What you will do: If a line in the records below contains "slider", copy that line.

"""

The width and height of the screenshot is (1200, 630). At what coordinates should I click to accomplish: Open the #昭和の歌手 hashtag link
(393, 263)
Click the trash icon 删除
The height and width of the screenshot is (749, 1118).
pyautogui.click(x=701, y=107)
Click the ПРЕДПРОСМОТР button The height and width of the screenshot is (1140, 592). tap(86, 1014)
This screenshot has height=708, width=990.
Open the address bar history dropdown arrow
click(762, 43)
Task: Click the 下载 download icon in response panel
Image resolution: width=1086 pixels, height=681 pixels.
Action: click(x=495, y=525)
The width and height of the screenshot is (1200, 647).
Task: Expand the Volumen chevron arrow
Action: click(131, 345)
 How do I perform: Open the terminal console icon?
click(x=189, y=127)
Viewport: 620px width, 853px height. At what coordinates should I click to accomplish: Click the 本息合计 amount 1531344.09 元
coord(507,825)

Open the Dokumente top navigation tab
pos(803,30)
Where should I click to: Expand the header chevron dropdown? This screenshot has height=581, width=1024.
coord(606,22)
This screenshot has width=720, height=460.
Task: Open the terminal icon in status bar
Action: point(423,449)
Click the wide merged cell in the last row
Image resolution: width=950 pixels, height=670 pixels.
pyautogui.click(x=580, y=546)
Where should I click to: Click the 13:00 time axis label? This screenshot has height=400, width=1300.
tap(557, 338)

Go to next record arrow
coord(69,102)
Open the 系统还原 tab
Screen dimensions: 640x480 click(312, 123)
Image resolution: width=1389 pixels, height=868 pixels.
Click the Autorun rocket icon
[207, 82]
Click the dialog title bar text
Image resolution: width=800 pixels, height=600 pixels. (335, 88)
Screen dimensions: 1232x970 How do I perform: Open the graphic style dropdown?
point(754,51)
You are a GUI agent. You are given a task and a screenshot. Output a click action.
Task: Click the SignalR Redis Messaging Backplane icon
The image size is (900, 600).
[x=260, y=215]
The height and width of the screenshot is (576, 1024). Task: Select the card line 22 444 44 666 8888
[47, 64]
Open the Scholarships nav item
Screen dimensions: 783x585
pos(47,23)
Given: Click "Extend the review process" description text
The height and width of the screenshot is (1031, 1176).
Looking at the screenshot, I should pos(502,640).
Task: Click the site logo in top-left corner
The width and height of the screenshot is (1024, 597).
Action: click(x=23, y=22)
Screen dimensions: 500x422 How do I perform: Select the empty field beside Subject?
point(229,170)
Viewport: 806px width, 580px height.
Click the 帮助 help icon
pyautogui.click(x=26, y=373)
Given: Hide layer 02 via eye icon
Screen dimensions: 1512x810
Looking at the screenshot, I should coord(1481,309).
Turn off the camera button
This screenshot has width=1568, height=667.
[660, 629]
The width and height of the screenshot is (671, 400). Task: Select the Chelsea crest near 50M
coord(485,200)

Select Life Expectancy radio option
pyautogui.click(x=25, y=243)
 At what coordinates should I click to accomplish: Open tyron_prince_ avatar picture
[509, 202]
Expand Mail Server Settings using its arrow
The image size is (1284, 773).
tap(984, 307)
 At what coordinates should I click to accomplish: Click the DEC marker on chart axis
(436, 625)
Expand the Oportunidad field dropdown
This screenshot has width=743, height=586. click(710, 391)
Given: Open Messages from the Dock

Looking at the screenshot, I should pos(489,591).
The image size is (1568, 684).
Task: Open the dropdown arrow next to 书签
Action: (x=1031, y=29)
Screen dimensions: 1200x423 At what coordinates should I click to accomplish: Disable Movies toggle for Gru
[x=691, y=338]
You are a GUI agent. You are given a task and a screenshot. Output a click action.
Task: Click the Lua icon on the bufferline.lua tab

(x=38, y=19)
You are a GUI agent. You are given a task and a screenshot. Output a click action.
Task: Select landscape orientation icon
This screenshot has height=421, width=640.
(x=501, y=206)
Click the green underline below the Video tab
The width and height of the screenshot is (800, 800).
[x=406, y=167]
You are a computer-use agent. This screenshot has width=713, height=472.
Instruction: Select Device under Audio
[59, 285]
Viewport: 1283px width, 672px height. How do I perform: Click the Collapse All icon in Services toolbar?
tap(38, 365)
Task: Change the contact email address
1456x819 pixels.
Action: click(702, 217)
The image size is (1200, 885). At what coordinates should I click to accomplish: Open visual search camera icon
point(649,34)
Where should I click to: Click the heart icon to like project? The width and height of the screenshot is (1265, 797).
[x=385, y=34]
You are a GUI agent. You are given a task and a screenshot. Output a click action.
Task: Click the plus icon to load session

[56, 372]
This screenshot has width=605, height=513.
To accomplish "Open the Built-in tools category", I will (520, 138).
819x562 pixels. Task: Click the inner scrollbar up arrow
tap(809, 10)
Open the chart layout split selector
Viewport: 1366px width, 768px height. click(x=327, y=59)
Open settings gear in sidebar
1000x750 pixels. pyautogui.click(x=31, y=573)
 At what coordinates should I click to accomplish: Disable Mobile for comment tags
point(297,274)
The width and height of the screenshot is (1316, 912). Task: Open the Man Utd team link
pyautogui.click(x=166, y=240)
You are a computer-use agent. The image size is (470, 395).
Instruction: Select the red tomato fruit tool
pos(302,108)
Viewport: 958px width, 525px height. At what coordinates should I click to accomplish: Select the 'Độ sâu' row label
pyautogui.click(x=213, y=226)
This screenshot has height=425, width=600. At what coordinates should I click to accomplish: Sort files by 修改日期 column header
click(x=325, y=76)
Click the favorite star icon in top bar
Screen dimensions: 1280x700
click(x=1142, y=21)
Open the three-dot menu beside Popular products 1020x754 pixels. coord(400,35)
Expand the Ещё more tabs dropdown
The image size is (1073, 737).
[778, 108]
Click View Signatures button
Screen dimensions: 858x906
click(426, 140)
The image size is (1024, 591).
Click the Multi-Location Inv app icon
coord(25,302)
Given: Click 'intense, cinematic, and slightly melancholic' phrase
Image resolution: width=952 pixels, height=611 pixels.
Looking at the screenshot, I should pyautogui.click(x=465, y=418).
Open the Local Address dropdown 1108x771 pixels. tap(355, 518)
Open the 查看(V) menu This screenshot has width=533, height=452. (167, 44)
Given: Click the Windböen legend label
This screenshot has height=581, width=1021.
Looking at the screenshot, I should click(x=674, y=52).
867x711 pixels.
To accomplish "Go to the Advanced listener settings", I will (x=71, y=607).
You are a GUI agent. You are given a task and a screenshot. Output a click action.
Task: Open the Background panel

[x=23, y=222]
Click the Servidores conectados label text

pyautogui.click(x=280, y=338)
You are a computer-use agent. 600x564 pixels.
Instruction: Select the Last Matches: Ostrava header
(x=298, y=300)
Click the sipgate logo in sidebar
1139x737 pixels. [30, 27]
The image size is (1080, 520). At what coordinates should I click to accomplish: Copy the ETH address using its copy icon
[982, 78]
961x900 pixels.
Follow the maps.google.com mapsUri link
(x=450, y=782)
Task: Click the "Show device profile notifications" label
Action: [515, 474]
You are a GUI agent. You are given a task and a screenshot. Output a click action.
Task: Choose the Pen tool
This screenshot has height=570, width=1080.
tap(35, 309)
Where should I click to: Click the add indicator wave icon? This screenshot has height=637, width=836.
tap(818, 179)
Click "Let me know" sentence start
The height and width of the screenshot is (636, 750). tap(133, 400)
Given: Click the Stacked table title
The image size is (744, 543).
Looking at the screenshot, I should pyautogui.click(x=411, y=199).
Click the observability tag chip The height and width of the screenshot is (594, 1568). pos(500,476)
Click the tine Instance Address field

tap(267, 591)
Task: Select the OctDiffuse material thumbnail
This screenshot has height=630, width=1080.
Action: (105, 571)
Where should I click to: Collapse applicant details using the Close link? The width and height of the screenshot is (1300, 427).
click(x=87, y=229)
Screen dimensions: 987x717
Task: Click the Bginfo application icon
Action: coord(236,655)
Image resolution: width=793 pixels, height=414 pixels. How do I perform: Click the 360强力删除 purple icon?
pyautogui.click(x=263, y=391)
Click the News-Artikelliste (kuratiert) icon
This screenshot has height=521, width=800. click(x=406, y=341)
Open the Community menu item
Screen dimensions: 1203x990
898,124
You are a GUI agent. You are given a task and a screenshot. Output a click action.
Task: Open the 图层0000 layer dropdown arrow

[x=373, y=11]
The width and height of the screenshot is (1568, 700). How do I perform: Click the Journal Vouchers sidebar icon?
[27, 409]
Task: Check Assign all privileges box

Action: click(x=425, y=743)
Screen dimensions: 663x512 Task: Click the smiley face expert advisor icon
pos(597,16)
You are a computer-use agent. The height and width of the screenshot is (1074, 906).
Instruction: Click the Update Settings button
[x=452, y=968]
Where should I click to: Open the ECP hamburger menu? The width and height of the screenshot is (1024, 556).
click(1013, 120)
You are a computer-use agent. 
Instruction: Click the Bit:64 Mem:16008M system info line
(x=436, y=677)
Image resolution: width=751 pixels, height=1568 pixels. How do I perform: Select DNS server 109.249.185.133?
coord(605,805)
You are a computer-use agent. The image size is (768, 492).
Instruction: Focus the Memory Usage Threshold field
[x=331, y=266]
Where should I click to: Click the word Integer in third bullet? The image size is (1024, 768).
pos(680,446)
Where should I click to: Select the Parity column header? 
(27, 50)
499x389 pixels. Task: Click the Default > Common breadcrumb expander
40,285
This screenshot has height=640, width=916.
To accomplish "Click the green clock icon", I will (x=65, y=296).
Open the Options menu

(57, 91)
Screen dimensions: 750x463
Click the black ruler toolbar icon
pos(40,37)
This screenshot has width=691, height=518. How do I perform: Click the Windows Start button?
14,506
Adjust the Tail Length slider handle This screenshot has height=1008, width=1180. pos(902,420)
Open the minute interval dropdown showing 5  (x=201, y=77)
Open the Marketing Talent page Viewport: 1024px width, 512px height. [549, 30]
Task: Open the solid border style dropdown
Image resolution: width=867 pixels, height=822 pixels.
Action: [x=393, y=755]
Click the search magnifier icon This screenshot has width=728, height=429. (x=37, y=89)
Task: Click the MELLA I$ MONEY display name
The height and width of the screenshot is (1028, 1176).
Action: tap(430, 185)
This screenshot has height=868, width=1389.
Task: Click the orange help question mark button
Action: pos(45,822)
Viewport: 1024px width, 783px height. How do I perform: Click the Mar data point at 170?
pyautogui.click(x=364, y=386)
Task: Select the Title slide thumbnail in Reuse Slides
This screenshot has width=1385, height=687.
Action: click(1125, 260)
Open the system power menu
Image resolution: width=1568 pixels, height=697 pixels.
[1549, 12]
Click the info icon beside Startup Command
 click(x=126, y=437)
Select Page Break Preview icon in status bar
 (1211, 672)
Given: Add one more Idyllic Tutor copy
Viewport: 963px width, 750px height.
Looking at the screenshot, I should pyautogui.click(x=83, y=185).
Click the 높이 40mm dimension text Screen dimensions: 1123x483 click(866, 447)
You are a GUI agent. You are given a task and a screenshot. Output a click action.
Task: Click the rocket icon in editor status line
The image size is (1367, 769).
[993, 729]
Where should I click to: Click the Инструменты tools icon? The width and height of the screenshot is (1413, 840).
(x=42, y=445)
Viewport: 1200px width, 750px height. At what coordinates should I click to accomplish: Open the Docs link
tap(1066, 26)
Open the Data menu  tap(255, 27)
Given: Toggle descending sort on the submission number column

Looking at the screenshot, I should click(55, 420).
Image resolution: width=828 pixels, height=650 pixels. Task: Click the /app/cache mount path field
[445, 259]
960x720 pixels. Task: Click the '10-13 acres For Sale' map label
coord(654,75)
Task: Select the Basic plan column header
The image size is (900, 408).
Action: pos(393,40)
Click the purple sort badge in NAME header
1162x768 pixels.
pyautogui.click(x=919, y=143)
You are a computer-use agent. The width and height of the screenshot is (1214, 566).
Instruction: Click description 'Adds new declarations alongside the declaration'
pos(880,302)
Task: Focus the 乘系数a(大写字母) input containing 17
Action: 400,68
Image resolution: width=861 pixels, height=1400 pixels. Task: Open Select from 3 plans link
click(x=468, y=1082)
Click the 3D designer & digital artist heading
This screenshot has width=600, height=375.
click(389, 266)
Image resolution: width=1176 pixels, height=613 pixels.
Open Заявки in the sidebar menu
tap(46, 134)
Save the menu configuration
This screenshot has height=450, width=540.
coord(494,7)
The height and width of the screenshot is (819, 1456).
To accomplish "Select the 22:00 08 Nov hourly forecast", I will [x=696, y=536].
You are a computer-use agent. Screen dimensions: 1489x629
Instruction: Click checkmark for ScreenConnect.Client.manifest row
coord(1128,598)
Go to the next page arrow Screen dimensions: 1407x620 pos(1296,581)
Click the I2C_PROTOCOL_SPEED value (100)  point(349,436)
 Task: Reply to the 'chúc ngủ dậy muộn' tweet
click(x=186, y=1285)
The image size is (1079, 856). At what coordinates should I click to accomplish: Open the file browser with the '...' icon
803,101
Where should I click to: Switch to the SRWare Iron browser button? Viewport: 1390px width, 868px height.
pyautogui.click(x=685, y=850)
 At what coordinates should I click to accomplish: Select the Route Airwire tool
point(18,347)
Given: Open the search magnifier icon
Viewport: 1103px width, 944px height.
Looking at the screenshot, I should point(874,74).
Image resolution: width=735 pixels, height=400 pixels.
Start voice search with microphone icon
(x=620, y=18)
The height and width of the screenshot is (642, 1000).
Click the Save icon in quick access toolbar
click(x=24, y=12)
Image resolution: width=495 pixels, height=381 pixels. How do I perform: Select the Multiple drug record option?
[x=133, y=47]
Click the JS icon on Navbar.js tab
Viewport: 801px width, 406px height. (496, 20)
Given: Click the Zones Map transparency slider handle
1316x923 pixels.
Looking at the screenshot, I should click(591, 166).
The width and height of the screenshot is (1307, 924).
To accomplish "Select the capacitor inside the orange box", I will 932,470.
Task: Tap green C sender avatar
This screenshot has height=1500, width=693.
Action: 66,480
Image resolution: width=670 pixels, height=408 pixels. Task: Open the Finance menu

"""

Solution to the problem:
Adjust the Tail Length slider handle This screenshot has height=1008, width=1180. pos(902,420)
Given: Click the Zones Map transparency slider handle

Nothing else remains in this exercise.